*TASK PROMPT*: Every line of the material is to be set down again without any change.

*DATA FOR THE TASK*:
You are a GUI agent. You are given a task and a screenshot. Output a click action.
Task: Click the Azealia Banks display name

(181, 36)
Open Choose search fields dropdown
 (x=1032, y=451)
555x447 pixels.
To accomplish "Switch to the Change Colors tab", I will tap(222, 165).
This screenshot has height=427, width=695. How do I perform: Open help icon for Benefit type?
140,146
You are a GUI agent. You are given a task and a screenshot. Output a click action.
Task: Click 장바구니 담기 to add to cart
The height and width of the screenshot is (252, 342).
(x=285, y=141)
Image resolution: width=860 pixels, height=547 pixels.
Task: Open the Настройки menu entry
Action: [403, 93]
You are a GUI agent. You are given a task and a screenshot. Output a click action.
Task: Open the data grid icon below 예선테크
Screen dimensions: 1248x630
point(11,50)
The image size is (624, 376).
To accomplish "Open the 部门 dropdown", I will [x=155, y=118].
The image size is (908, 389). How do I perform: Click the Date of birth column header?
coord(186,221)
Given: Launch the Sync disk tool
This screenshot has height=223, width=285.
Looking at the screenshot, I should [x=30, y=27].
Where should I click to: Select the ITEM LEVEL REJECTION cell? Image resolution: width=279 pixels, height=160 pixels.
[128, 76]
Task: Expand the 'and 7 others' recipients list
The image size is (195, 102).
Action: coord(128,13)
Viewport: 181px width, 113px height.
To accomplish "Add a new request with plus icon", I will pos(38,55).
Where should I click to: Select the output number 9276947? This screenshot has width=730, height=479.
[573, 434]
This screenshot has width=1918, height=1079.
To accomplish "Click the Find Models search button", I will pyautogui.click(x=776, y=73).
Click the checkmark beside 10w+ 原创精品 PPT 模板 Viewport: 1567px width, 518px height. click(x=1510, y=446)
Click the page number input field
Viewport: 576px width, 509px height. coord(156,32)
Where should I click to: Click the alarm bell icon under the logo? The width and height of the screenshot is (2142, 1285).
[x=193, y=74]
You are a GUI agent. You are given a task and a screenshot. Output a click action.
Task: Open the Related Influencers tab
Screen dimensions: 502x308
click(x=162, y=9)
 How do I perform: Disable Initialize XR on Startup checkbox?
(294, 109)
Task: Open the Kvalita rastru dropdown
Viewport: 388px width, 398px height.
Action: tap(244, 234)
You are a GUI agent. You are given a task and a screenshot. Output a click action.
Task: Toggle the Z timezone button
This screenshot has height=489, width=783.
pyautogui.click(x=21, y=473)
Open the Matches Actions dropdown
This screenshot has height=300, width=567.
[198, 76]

*OUTPUT FOR THIS EXERCISE*:
You are a GUI agent. You are given a task and a screenshot. Output a click action.
Task: Click the Azealia Banks display name

(181, 36)
Open Choose search fields dropdown
 (x=1032, y=451)
555x447 pixels.
To accomplish "Switch to the Change Colors tab", I will tap(222, 165).
This screenshot has height=427, width=695. How do I perform: Open help icon for Benefit type?
140,146
You are a GUI agent. You are given a task and a screenshot. Output a click action.
Task: Click 장바구니 담기 to add to cart
The height and width of the screenshot is (252, 342).
(x=285, y=141)
Image resolution: width=860 pixels, height=547 pixels.
Task: Open the Настройки menu entry
Action: [403, 93]
You are a GUI agent. You are given a task and a screenshot. Output a click action.
Task: Open the data grid icon below 예선테크
Screen dimensions: 1248x630
point(11,50)
The image size is (624, 376).
To accomplish "Open the 部门 dropdown", I will [x=155, y=118].
The image size is (908, 389). How do I perform: Click the Date of birth column header?
coord(186,221)
Given: Launch the Sync disk tool
This screenshot has height=223, width=285.
Looking at the screenshot, I should [x=30, y=27].
Where should I click to: Select the ITEM LEVEL REJECTION cell? Image resolution: width=279 pixels, height=160 pixels.
[128, 76]
Task: Expand the 'and 7 others' recipients list
The image size is (195, 102).
Action: coord(128,13)
Viewport: 181px width, 113px height.
To accomplish "Add a new request with plus icon", I will pos(38,55).
Where should I click to: Select the output number 9276947? This screenshot has width=730, height=479.
[573, 434]
This screenshot has width=1918, height=1079.
To accomplish "Click the Find Models search button", I will pyautogui.click(x=776, y=73).
Click the checkmark beside 10w+ 原创精品 PPT 模板 Viewport: 1567px width, 518px height. click(x=1510, y=446)
Click the page number input field
Viewport: 576px width, 509px height. coord(156,32)
Where should I click to: Click the alarm bell icon under the logo? The width and height of the screenshot is (2142, 1285).
[x=193, y=74]
You are a GUI agent. You are given a task and a screenshot. Output a click action.
Task: Open the Related Influencers tab
Screen dimensions: 502x308
click(x=162, y=9)
 How do I perform: Disable Initialize XR on Startup checkbox?
(294, 109)
Task: Open the Kvalita rastru dropdown
Viewport: 388px width, 398px height.
Action: tap(244, 234)
You are a GUI agent. You are given a task and a screenshot. Output a click action.
Task: Toggle the Z timezone button
This screenshot has height=489, width=783.
pyautogui.click(x=21, y=473)
Open the Matches Actions dropdown
This screenshot has height=300, width=567.
[198, 76]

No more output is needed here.